(Recorded data)

-=-=-

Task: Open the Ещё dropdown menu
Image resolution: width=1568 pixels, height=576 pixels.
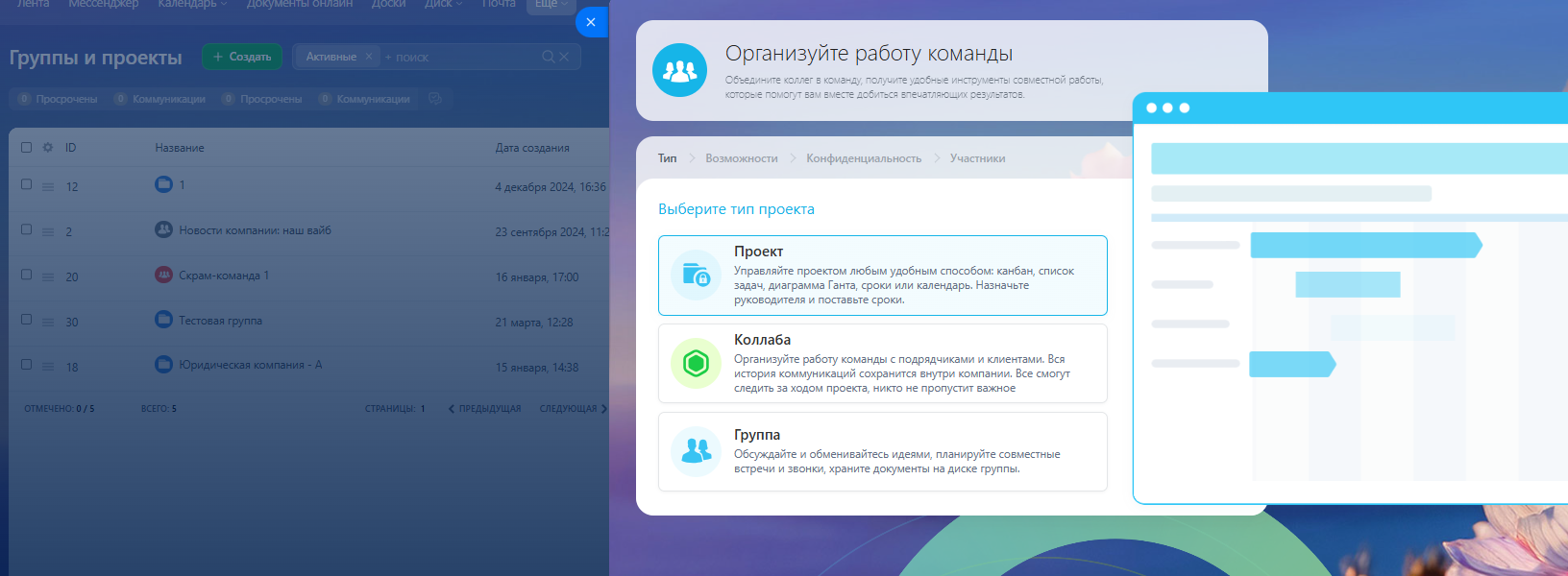Action: 551,4
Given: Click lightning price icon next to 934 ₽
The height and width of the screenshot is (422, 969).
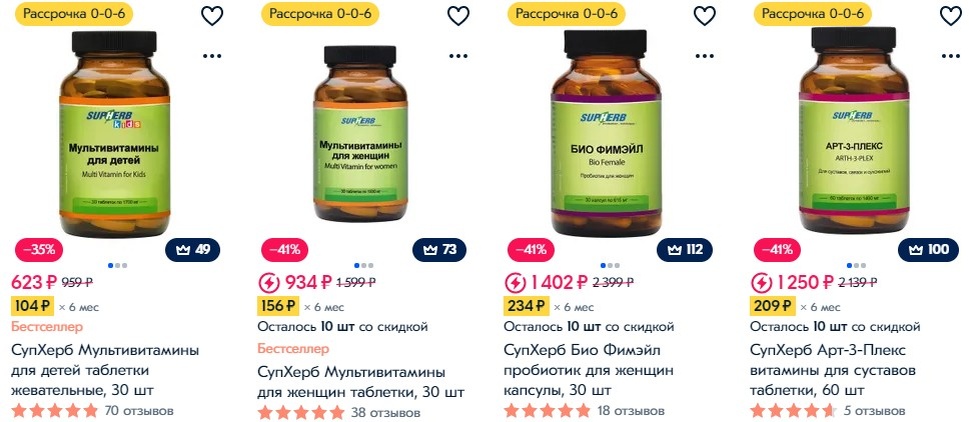Looking at the screenshot, I should pos(269,284).
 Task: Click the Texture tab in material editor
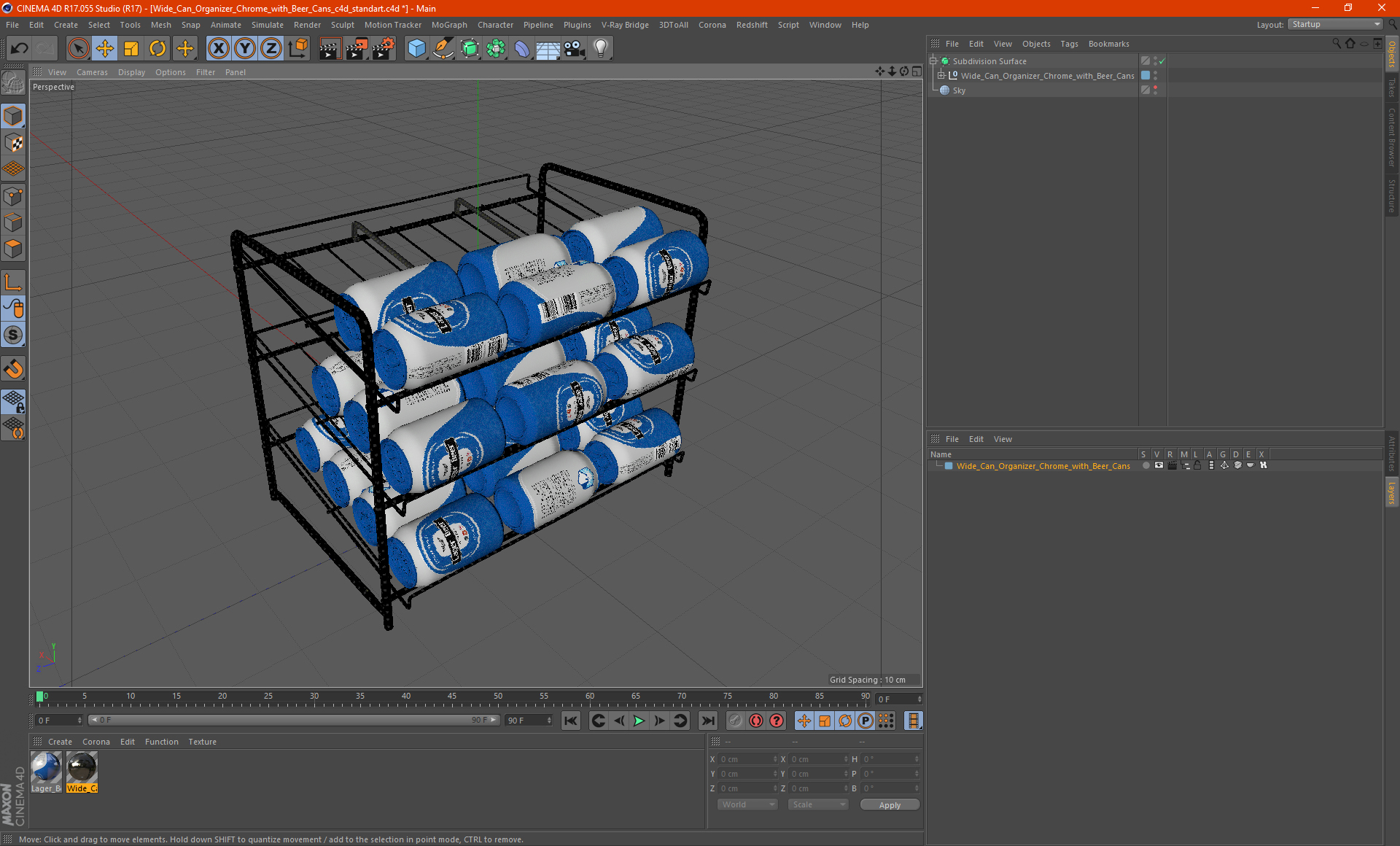(202, 741)
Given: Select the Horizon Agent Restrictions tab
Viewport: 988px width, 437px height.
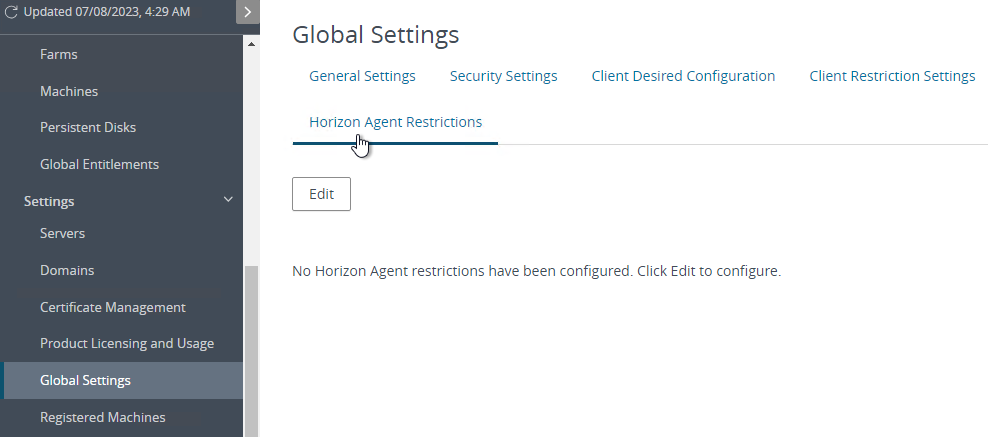Looking at the screenshot, I should click(396, 122).
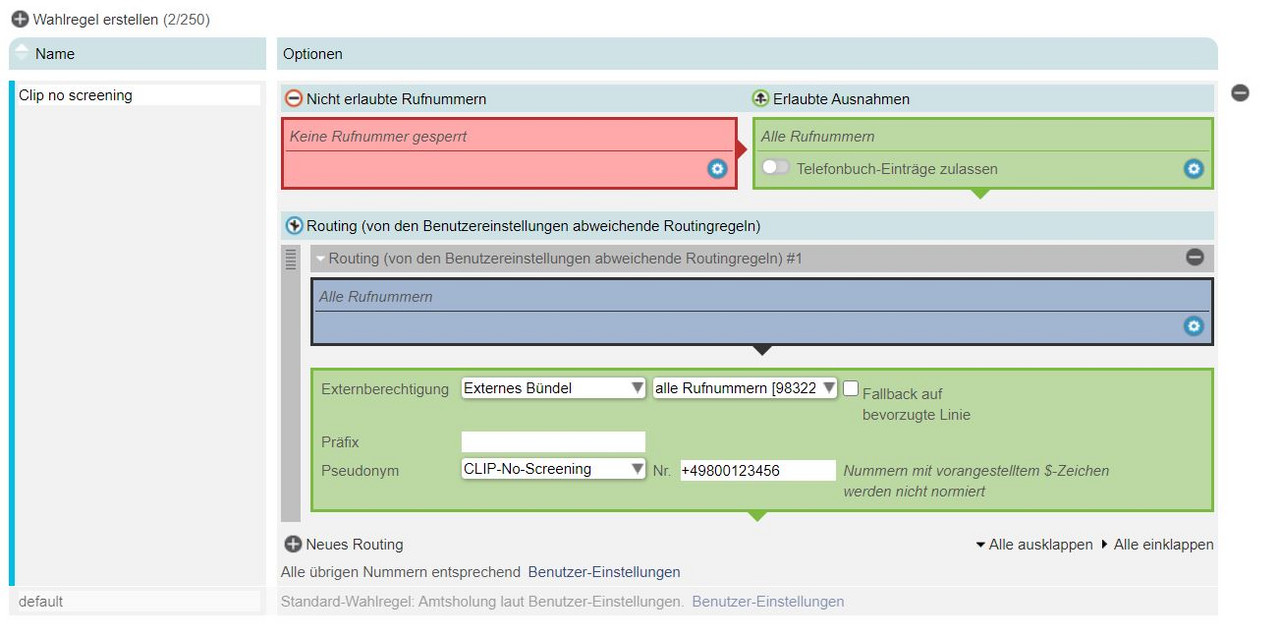
Task: Remove the Clip no screening rule
Action: (x=1240, y=93)
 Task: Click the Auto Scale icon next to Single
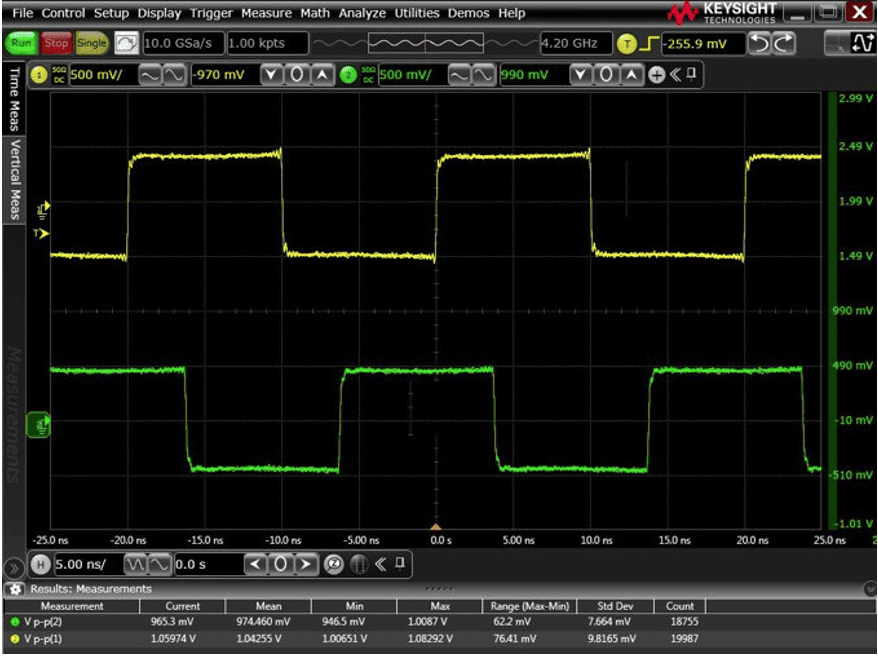[125, 43]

-=-=-

> **REQUIREMENT**: Give the entries above again exactly, minus their pictures.

> **THE COMPLETED TASK**:
Task: Open the Ещё dropdown menu
Image resolution: width=1568 pixels, height=576 pixels.
Action: 551,4
Given: Click lightning price icon next to 934 ₽
The height and width of the screenshot is (422, 969).
Looking at the screenshot, I should pos(269,284).
 Task: Click the Texture tab in material editor
(202, 741)
Given: Select the Horizon Agent Restrictions tab
Viewport: 988px width, 437px height.
Looking at the screenshot, I should click(396, 122).
Task: Remove the Clip no screening rule
Action: (x=1240, y=93)
 Task: Click the Auto Scale icon next to Single
[125, 43]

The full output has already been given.